(Collected data entries)
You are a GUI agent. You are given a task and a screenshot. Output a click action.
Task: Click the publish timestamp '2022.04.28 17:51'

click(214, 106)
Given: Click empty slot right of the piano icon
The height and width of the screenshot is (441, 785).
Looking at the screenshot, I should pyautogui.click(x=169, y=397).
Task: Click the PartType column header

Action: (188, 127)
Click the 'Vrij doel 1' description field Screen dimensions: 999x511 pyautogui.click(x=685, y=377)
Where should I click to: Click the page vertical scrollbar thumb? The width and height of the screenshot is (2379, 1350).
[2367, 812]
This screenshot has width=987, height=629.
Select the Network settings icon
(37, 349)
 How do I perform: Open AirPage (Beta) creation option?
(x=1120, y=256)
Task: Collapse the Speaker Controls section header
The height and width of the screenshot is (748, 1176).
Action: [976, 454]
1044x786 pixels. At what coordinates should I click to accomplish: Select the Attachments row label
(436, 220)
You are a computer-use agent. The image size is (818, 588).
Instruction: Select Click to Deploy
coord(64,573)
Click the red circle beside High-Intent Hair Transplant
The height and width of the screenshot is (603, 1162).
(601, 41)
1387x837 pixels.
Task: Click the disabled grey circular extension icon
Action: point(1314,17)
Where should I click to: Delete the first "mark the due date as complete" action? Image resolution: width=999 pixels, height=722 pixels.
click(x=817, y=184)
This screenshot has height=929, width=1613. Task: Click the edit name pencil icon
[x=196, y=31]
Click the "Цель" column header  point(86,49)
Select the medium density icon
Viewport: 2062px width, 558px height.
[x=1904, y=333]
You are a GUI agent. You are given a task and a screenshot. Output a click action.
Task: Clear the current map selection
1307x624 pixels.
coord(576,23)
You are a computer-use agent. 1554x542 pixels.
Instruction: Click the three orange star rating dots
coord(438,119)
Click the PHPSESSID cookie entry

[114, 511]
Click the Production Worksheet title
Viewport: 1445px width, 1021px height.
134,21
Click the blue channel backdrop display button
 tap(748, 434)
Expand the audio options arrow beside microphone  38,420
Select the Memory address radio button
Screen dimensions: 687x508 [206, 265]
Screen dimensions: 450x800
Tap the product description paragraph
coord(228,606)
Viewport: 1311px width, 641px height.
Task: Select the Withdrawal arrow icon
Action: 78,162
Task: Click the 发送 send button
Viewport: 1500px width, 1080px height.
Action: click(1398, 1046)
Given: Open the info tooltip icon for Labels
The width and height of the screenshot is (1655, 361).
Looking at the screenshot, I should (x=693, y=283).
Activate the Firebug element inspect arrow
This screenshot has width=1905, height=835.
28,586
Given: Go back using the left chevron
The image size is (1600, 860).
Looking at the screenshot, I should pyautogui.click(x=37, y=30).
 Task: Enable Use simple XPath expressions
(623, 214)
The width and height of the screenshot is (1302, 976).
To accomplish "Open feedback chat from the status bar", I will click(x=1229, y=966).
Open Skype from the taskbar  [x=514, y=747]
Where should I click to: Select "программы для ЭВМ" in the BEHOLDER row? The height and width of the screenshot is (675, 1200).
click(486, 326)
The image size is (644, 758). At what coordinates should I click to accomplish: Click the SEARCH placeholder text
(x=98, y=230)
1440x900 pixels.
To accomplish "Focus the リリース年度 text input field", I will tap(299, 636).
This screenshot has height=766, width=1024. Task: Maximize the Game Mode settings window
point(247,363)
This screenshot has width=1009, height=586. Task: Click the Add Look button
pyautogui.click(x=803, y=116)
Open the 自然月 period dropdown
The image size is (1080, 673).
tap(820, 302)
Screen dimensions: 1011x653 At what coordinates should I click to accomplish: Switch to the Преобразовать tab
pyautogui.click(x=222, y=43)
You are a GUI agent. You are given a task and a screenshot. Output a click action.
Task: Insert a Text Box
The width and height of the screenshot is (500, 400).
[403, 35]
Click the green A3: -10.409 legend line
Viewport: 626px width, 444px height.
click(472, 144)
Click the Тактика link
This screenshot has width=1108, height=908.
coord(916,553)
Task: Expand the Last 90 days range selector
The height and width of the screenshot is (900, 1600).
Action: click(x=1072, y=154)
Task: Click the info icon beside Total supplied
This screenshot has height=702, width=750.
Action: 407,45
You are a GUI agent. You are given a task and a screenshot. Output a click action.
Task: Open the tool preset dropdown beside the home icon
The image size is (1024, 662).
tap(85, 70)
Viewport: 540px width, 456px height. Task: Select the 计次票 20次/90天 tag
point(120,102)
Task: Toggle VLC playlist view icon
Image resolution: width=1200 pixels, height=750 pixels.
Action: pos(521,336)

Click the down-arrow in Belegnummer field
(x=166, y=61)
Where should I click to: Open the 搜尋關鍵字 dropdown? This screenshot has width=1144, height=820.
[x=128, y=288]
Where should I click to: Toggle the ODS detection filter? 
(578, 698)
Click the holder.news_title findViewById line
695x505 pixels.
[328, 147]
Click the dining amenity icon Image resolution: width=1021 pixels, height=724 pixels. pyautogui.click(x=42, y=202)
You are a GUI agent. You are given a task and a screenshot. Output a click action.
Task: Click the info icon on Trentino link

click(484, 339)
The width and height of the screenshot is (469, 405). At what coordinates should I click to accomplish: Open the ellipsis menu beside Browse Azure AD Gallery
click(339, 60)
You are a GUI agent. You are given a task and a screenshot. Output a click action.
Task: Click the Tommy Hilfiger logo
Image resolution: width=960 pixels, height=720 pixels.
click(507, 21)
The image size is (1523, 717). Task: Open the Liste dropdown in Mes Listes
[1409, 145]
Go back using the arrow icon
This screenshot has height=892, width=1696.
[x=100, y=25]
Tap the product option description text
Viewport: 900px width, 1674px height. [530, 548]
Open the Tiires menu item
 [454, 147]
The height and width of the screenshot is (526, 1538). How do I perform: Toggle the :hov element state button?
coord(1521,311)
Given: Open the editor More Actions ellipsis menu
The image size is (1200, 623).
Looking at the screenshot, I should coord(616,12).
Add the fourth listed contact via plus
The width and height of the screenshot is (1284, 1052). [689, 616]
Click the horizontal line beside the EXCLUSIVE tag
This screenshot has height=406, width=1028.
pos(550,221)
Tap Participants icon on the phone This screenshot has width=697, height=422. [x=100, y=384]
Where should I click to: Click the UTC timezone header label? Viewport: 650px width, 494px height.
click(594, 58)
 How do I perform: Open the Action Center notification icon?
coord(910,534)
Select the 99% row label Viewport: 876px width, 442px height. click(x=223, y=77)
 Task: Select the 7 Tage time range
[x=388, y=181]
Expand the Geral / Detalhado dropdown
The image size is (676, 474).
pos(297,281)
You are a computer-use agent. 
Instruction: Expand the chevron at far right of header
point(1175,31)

**Instructions to follow:**
Among the preceding records, how many lines include the word "computer"? Reply with the number only.

**Task output:**
3